Directions: Include the line with "You are a GUI" and every line before it in the entries below, echoed exactly, but not the pictures.

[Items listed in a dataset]

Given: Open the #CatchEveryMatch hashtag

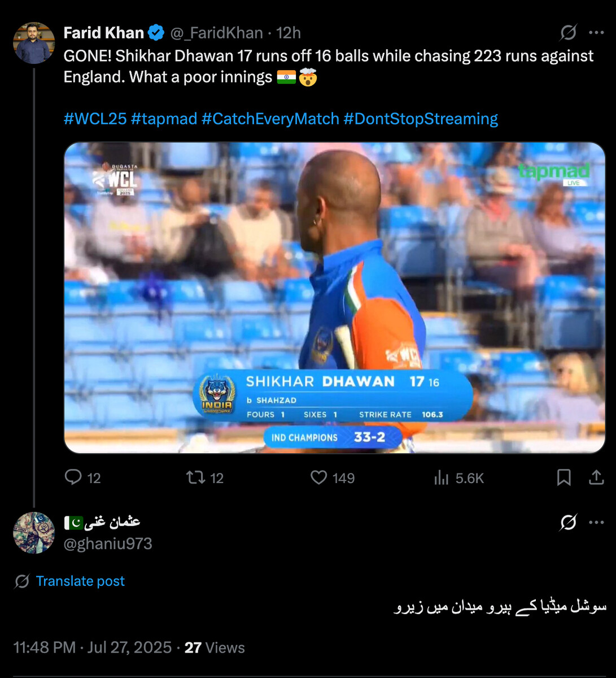Looking at the screenshot, I should [x=270, y=119].
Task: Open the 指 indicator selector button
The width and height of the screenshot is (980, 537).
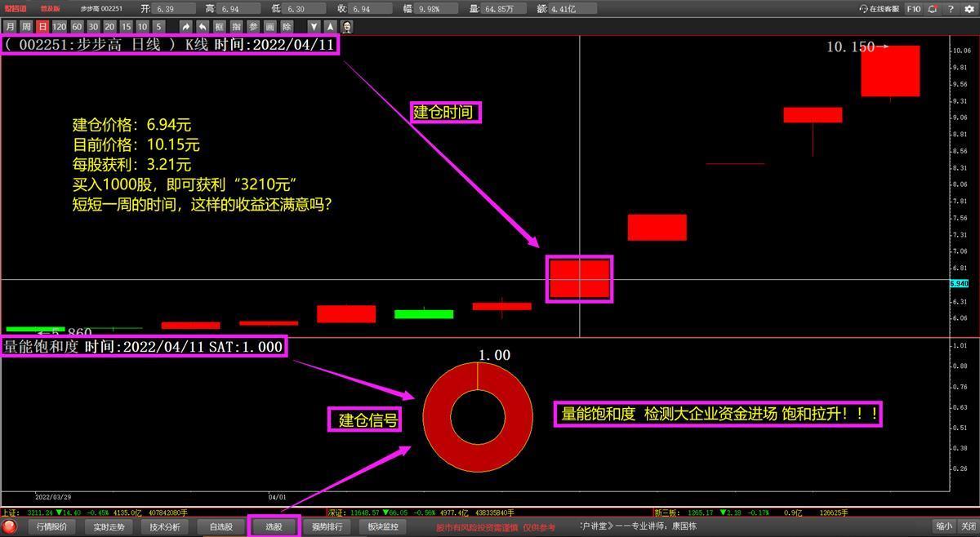Action: 236,27
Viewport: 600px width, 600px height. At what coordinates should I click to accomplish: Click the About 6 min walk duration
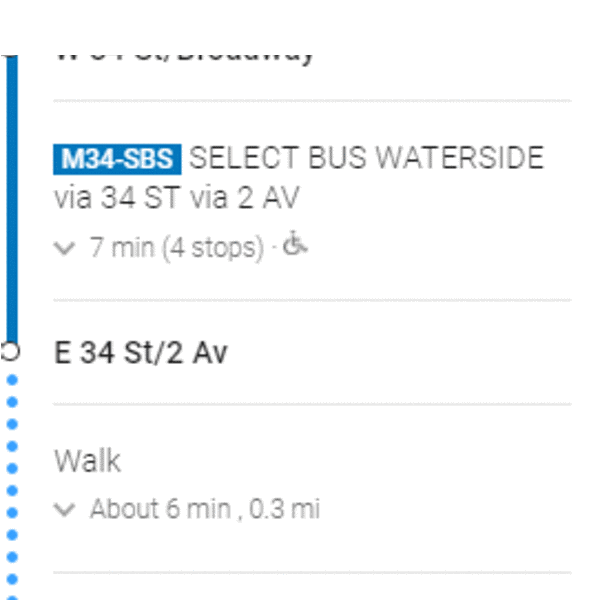click(x=161, y=509)
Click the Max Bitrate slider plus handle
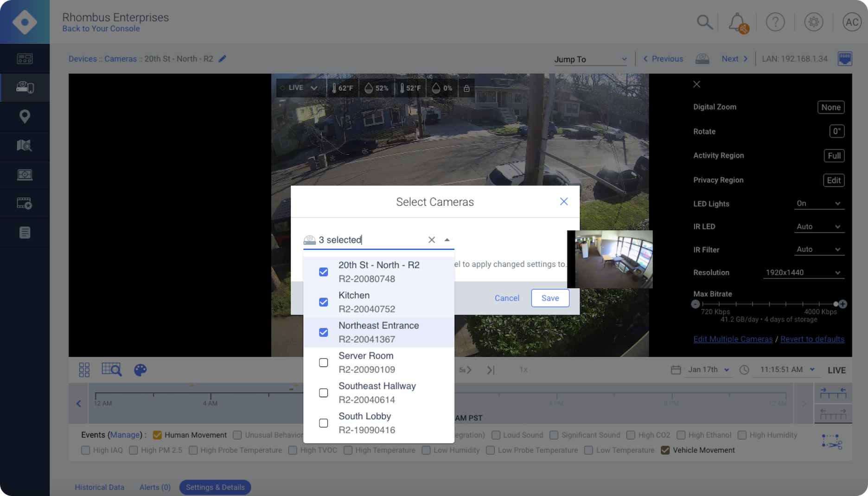Viewport: 868px width, 496px height. point(842,304)

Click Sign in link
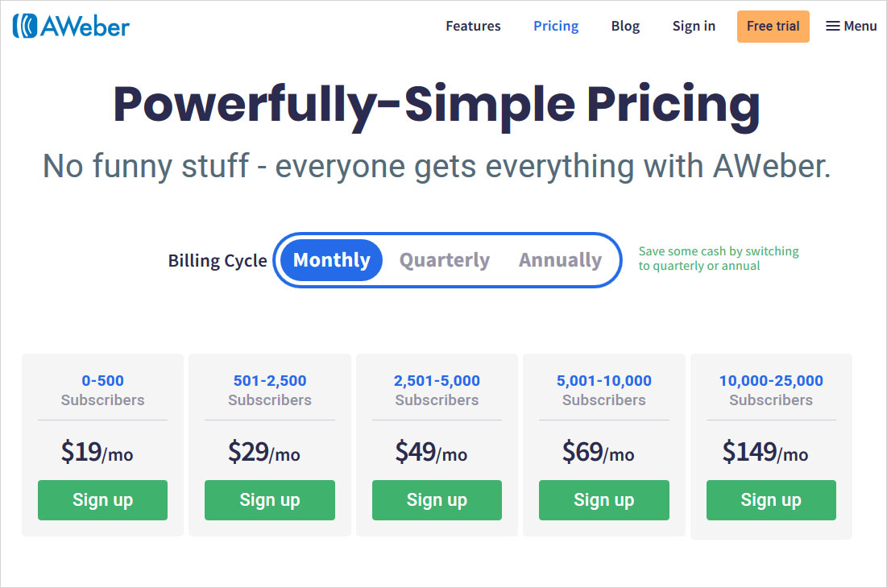(x=694, y=26)
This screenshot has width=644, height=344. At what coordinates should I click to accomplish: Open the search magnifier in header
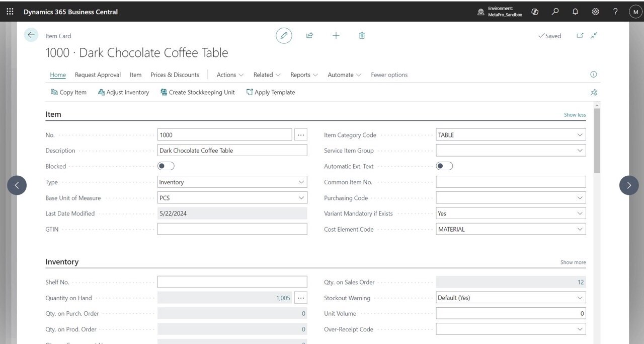click(x=555, y=11)
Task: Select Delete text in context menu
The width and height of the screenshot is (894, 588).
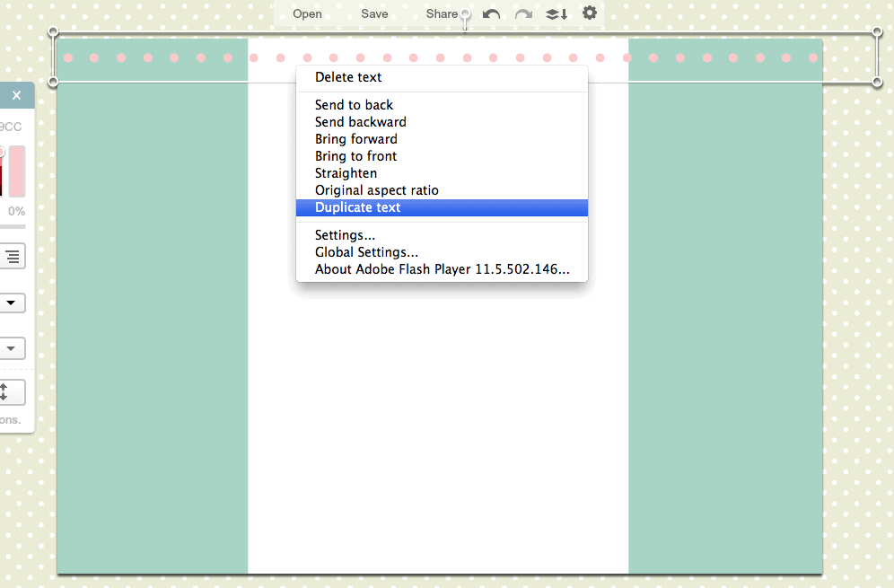Action: point(348,77)
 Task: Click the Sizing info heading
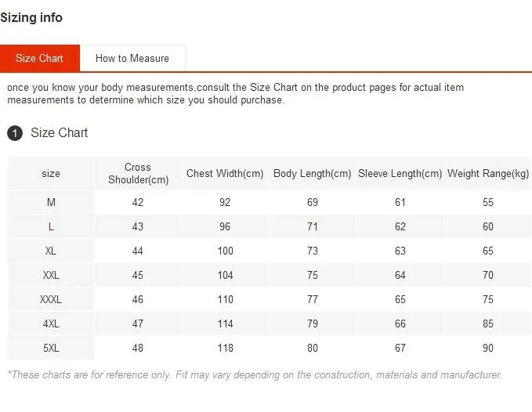(x=31, y=18)
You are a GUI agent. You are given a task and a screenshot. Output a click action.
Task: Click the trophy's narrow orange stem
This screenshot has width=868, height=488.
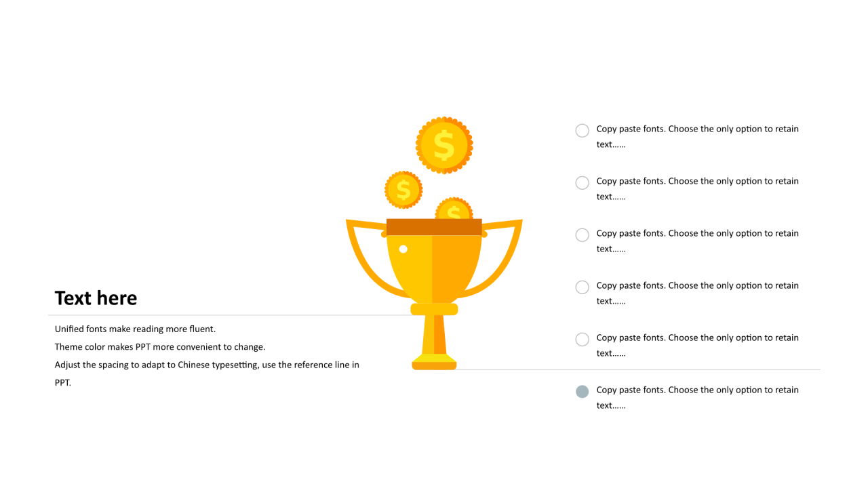coord(434,335)
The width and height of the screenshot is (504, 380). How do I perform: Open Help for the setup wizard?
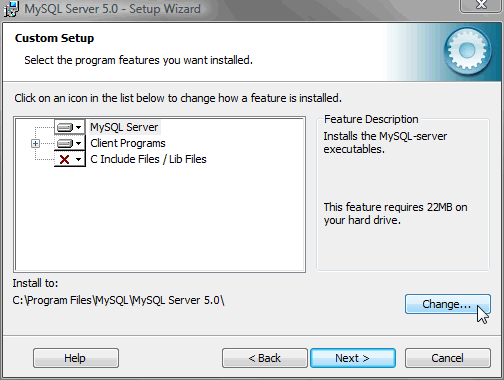[x=76, y=358]
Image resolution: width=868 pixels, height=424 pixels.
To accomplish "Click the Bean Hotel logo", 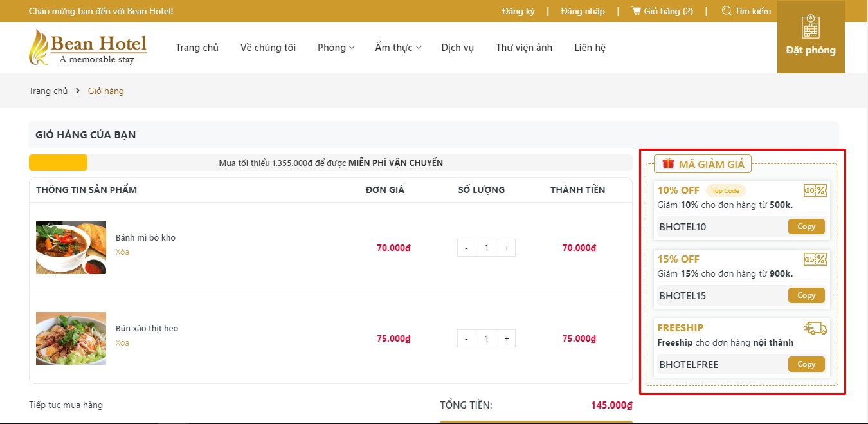I will [88, 47].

Your response:
Given: Open the #CatchEveryMatch hashtag

Looking at the screenshot, I should [x=270, y=119].
Task: Open the 指 indicator selector button
The width and height of the screenshot is (980, 537).
Action: 236,27
Viewport: 600px width, 600px height. At what coordinates should I click to accomplish: Click the About 6 min walk duration
click(x=161, y=509)
Click the Max Bitrate slider plus handle
Viewport: 868px width, 496px height. point(842,304)

Click Sign in link
(x=694, y=26)
This screenshot has width=644, height=344. At what coordinates should I click to accomplish: Open the search magnifier in header
click(x=555, y=11)
Task: Select Delete text in context menu
The width and height of the screenshot is (894, 588).
Action: point(348,77)
 Task: Click the Sizing info heading
(x=31, y=18)
You are a GUI agent. You are given a task and a screenshot. Output a click action.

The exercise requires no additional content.